### WHAT YOU NEED TO DO
Leave out every picture and set down, exactly, the lines below from the one holding "Viewport: 386px width, 259px height." up to and including the one holding "Viewport: 224px width, 220px height.".

### Records excerpted from a collection
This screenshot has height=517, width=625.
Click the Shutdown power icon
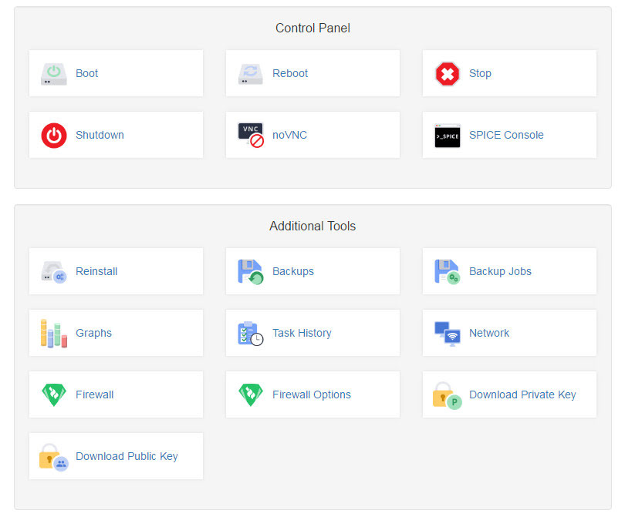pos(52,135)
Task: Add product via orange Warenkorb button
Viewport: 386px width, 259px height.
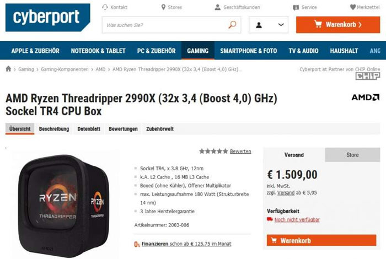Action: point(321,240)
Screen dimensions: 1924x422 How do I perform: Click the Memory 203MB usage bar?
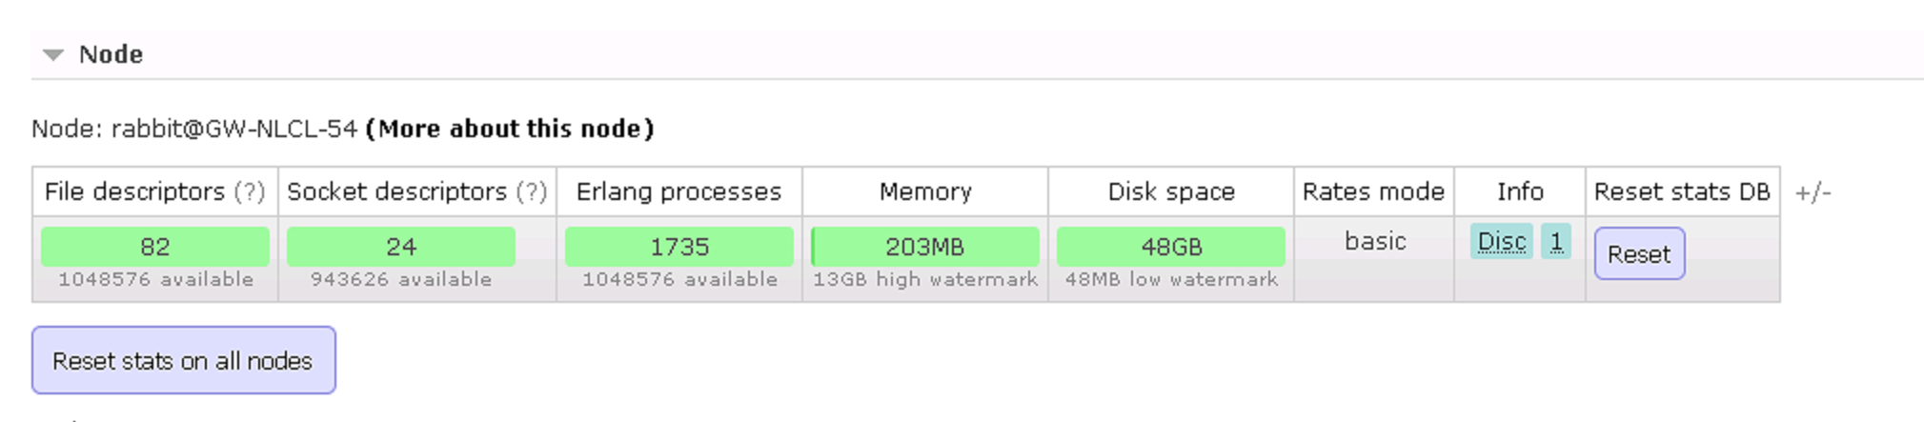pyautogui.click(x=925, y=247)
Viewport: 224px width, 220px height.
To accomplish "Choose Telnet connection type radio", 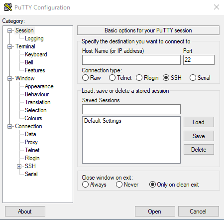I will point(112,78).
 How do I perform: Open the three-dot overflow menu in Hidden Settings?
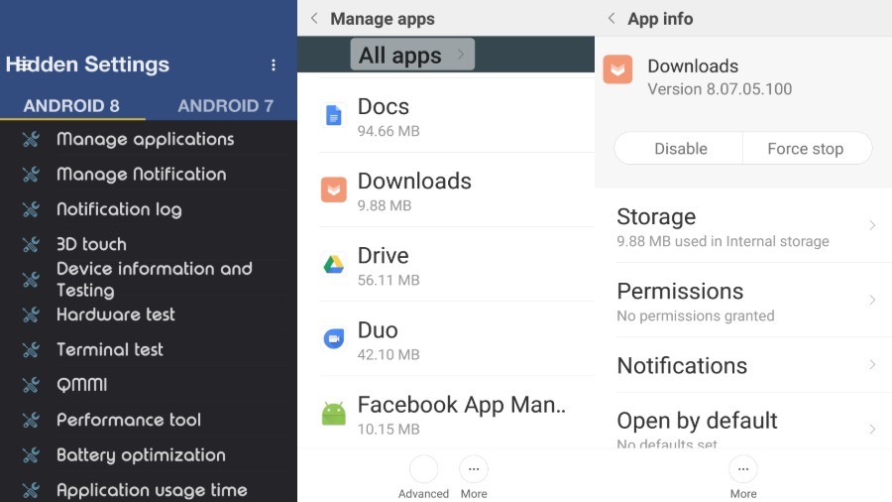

### RESPONSE
Viewport: 386px width, 259px height.
Action: point(321,240)
Screen dimensions: 1924x422 How do I perform: Click the Memory 203MB usage bar?
pyautogui.click(x=925, y=247)
Viewport: 224px width, 220px height.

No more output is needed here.